Cicéron, Les Académiques : l’assentiment
Cicéron dit à Lucullus :
«Mais vous affirmez que personne ne sait rien, à l’exception du sage. Et Zénon le résumait par un geste : les doigts étendus, montrant l’intérieur de sa main, il disait : “Voici la représentation”. Puis, pliant un peu ses doigts : “voici l’assentiment”. Quand il avait replié complètement ses doigts et fermé son poing, il disait que c’était la compréhension (de cette comparaison il tira même le mot nouveau de katalepsis qu’il donna au processus.) Enfin, mettant la main gauche sur la droite, il tenait son poing fortement et étroitement serré : “Telle est la science”, disait-il, “et personne, à l’exception du sage, ne la possède” (Les académiques, LA, livre II, 145.)

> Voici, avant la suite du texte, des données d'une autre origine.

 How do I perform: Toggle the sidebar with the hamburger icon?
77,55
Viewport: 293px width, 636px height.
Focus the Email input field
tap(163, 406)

L’image est belle, même si le contexte frémit, bouillonne de la colère que Cicéron ressent envers les stoïciens ; comme si ceux-ci méprisaient, injuriaient tous ceux qui n’étaient pas cet homme qu’il estime, lui, impossible : « le sage ». Le ressentiment de Cicéron envers les stoïciens est passé dans la postérité, qui partage son hostilité. Il peut louer Socrate de reconnaître son ignorance ; mais il ne supporte pas la pensée que lui-même serait ignorant…par rapport au sage ! Mais que nous importe ici. Cicéron nous livre une image clef de la théorie de la connaissance : celle de Zénon.

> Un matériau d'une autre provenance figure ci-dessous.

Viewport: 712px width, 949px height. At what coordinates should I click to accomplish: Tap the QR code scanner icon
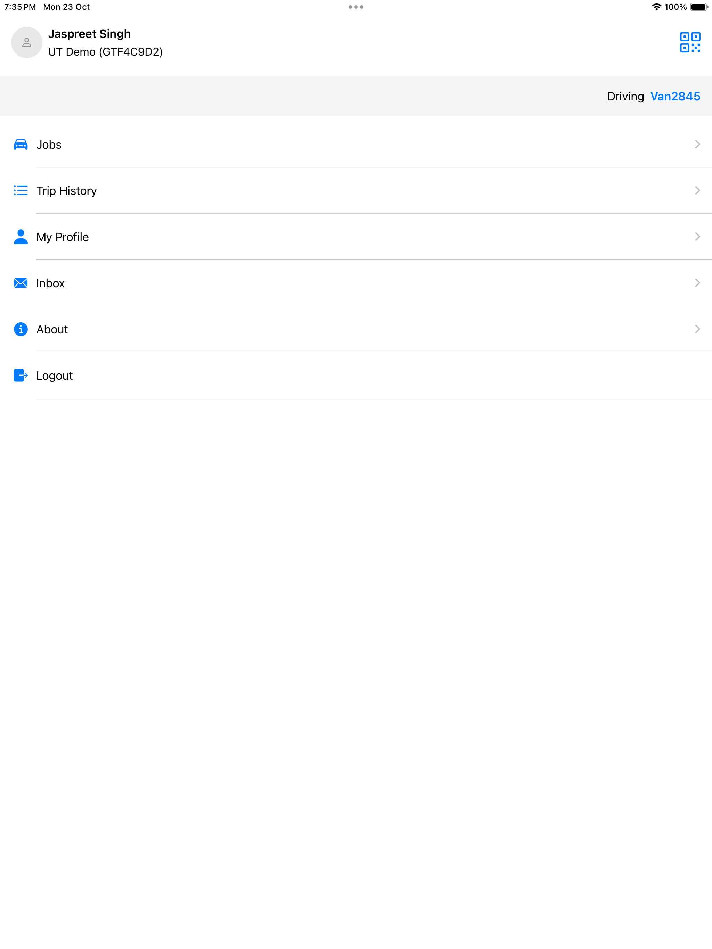690,42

main ouverte, doigts étendus : « visum huius modi est »
doigts contractés : « adsensus huius modi »
main fermée sur soi : « comprehensionem illam esse » : katalépsis.

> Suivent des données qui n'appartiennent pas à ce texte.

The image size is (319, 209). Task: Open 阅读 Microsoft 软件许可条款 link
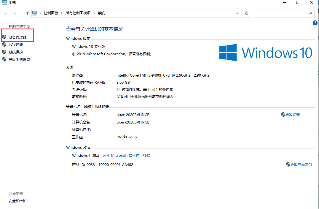(x=126, y=156)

l’autre main serrant la main : « scientiam talem esse ».
Le tout constitue une image dynamique de la constitution de la science en nous. La première phase est ouverture, réception. Nous recevons des impressions sensibles, des cinq sens, et comme celles-ci sont plus précisément des images perçues, leur nom n’est pas « aistheseis », mais « phantasiai » : imaginations, représentations (ce sont : le blanc vu, l’odeur flairée, la mélodie entendue, le froid ressenti, etc…). Cicéron dit : visum. La seconde phase est un geste de contraction que nous faisons : un petit geste volontaire, que les grecs appellent « sunkatathesis », Cicéron « adsensus » : c’est un « dire oui » : je perçois cette chose ; penser « elle est là, elle existe ; elle est telle » : c’est l’assentiment. La troisième s’appelle « katalepsis » ou compréhension : c’est la survenue de la notion, de sa signification : elle suit l’assentiment : blanche est la neige, parfumée la rose, mélodieuse la musique, froid le marbre, etc… Enfin quand l’esprit tient fermement sa compréhension survient « épistémé », la science, ou « scientia ».